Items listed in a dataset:
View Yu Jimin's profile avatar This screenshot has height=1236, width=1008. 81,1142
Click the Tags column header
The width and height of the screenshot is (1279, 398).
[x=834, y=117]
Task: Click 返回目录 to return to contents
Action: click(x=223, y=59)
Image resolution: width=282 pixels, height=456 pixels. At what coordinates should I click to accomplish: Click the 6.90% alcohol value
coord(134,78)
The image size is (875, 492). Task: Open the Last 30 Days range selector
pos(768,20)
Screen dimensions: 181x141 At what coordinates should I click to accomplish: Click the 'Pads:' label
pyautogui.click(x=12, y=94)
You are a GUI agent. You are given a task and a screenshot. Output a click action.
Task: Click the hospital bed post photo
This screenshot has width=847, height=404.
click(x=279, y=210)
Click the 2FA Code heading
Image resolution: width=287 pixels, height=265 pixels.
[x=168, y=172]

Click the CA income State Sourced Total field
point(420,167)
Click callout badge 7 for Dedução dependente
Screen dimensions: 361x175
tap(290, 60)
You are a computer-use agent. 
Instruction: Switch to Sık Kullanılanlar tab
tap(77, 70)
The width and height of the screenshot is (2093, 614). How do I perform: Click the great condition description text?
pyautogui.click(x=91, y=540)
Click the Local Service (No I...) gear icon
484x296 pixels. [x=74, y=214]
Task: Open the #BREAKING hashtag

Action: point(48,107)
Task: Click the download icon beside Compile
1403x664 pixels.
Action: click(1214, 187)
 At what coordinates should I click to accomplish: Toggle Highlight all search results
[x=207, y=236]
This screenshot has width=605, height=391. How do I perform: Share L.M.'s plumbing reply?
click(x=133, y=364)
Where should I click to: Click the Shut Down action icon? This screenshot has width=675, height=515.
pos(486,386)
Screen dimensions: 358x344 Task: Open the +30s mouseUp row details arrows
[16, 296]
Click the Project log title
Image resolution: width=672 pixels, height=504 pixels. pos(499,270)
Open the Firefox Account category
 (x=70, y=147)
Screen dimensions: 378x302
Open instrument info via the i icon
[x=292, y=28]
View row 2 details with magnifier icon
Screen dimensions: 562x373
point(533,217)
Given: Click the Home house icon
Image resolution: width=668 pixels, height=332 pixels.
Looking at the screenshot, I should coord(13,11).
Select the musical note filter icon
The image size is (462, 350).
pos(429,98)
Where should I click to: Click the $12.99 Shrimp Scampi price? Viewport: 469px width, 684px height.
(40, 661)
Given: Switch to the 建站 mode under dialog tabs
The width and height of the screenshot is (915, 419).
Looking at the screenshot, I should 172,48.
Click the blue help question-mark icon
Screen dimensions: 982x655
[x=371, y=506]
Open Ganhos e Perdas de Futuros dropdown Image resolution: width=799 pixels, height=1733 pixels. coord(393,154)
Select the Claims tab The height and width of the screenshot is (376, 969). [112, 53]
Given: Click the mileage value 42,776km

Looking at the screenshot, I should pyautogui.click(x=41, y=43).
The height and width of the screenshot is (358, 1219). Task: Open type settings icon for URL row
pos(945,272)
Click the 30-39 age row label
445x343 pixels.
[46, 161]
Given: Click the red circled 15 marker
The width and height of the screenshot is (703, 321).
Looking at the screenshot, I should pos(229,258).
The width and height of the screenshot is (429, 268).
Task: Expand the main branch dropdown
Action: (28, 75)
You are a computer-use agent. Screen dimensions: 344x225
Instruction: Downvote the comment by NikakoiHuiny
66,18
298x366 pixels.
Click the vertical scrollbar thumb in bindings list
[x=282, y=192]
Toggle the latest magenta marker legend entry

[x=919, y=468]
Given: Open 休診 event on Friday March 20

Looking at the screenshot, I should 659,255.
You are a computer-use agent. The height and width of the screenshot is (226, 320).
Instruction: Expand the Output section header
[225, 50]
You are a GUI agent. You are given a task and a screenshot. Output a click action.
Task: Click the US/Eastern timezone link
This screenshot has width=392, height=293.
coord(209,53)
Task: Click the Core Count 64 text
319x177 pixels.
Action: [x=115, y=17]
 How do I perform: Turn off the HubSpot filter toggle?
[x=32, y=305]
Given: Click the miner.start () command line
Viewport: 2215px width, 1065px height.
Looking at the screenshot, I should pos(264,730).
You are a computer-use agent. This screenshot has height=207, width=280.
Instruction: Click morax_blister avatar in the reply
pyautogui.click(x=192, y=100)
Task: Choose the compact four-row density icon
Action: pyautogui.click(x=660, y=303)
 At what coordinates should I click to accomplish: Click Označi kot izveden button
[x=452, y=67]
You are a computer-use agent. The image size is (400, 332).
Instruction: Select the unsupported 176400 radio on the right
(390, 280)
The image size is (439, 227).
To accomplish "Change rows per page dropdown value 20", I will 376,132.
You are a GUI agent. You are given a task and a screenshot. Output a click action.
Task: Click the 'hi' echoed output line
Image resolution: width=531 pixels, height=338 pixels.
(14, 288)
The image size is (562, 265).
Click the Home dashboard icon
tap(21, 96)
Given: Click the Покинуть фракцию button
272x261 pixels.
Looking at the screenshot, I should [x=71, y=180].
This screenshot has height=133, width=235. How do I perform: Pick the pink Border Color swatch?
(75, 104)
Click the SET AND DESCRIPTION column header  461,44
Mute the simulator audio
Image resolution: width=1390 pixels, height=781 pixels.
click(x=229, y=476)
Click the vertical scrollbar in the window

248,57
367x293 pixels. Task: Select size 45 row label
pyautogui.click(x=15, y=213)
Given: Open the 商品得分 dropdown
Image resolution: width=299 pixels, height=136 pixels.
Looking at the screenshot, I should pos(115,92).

EXERCISE DETAILS - Output all of the records exactly, with nothing omitted.

WRITTEN REPLY -
View Yu Jimin's profile avatar This screenshot has height=1236, width=1008. 81,1142
Click the Tags column header
The width and height of the screenshot is (1279, 398).
[x=834, y=117]
Task: Click 返回目录 to return to contents
Action: click(x=223, y=59)
Image resolution: width=282 pixels, height=456 pixels. At what coordinates should I click to accomplish: Click the 6.90% alcohol value
coord(134,78)
The image size is (875, 492). Task: Open the Last 30 Days range selector
pos(768,20)
Screen dimensions: 181x141 At what coordinates should I click to accomplish: Click the 'Pads:' label
pyautogui.click(x=12, y=94)
You are a GUI agent. You are given a task and a screenshot. Output a click action.
Task: Click the hospital bed post photo
This screenshot has width=847, height=404.
click(x=279, y=210)
Click the 2FA Code heading
Image resolution: width=287 pixels, height=265 pixels.
[x=168, y=172]

Click the CA income State Sourced Total field
point(420,167)
Click callout badge 7 for Dedução dependente
Screen dimensions: 361x175
tap(290, 60)
You are a computer-use agent. 
Instruction: Switch to Sık Kullanılanlar tab
tap(77, 70)
The width and height of the screenshot is (2093, 614). How do I perform: Click the great condition description text?
pyautogui.click(x=91, y=540)
Click the Local Service (No I...) gear icon
484x296 pixels. [x=74, y=214]
Task: Open the #BREAKING hashtag

Action: point(48,107)
Task: Click the download icon beside Compile
1403x664 pixels.
Action: click(1214, 187)
 At what coordinates should I click to accomplish: Toggle Highlight all search results
[x=207, y=236]
This screenshot has width=605, height=391. How do I perform: Share L.M.'s plumbing reply?
click(x=133, y=364)
Where should I click to: Click the Shut Down action icon? This screenshot has width=675, height=515.
pos(486,386)
Screen dimensions: 358x344 Task: Open the +30s mouseUp row details arrows
[16, 296]
Click the Project log title
Image resolution: width=672 pixels, height=504 pixels. pos(499,270)
Open the Firefox Account category
 (x=70, y=147)
Screen dimensions: 378x302
Open instrument info via the i icon
[x=292, y=28]
View row 2 details with magnifier icon
Screen dimensions: 562x373
point(533,217)
Given: Click the Home house icon
Image resolution: width=668 pixels, height=332 pixels.
Looking at the screenshot, I should coord(13,11).
Select the musical note filter icon
The image size is (462, 350).
pos(429,98)
Where should I click to: Click the $12.99 Shrimp Scampi price? Viewport: 469px width, 684px height.
(40, 661)
Given: Switch to the 建站 mode under dialog tabs
The width and height of the screenshot is (915, 419).
Looking at the screenshot, I should 172,48.
Click the blue help question-mark icon
Screen dimensions: 982x655
[x=371, y=506]
Open Ganhos e Perdas de Futuros dropdown Image resolution: width=799 pixels, height=1733 pixels. coord(393,154)
Select the Claims tab The height and width of the screenshot is (376, 969). [112, 53]
Given: Click the mileage value 42,776km

Looking at the screenshot, I should pyautogui.click(x=41, y=43).
The height and width of the screenshot is (358, 1219). Task: Open type settings icon for URL row
pos(945,272)
Click the 30-39 age row label
445x343 pixels.
[46, 161]
Given: Click the red circled 15 marker
The width and height of the screenshot is (703, 321).
Looking at the screenshot, I should pos(229,258).
The width and height of the screenshot is (429, 268).
Task: Expand the main branch dropdown
Action: (28, 75)
You are a computer-use agent. Screen dimensions: 344x225
Instruction: Downvote the comment by NikakoiHuiny
66,18
298x366 pixels.
Click the vertical scrollbar thumb in bindings list
[x=282, y=192]
Toggle the latest magenta marker legend entry

[x=919, y=468]
Given: Open 休診 event on Friday March 20

Looking at the screenshot, I should 659,255.
You are a computer-use agent. The height and width of the screenshot is (226, 320).
Instruction: Expand the Output section header
[225, 50]
You are a GUI agent. You are given a task and a screenshot. Output a click action.
Task: Click the US/Eastern timezone link
This screenshot has width=392, height=293.
coord(209,53)
Task: Click the Core Count 64 text
319x177 pixels.
Action: [x=115, y=17]
 How do I perform: Turn off the HubSpot filter toggle?
[x=32, y=305]
Given: Click the miner.start () command line
Viewport: 2215px width, 1065px height.
Looking at the screenshot, I should pos(264,730).
You are a computer-use agent. This screenshot has height=207, width=280.
Instruction: Click morax_blister avatar in the reply
pyautogui.click(x=192, y=100)
Task: Choose the compact four-row density icon
Action: pyautogui.click(x=660, y=303)
 At what coordinates should I click to accomplish: Click Označi kot izveden button
[x=452, y=67]
You are a computer-use agent. The image size is (400, 332).
Instruction: Select the unsupported 176400 radio on the right
(390, 280)
The image size is (439, 227).
To accomplish "Change rows per page dropdown value 20", I will 376,132.
You are a GUI agent. You are given a task and a screenshot. Output a click action.
Task: Click the 'hi' echoed output line
Image resolution: width=531 pixels, height=338 pixels.
(14, 288)
The image size is (562, 265).
Click the Home dashboard icon
tap(21, 96)
Given: Click the Покинуть фракцию button
272x261 pixels.
Looking at the screenshot, I should [x=71, y=180].
This screenshot has height=133, width=235. How do I perform: Pick the pink Border Color swatch?
(75, 104)
Click the SET AND DESCRIPTION column header  461,44
Mute the simulator audio
Image resolution: width=1390 pixels, height=781 pixels.
click(x=229, y=476)
Click the vertical scrollbar in the window

248,57
367x293 pixels. Task: Select size 45 row label
pyautogui.click(x=15, y=213)
Given: Open the 商品得分 dropdown
Image resolution: width=299 pixels, height=136 pixels.
Looking at the screenshot, I should pos(115,92).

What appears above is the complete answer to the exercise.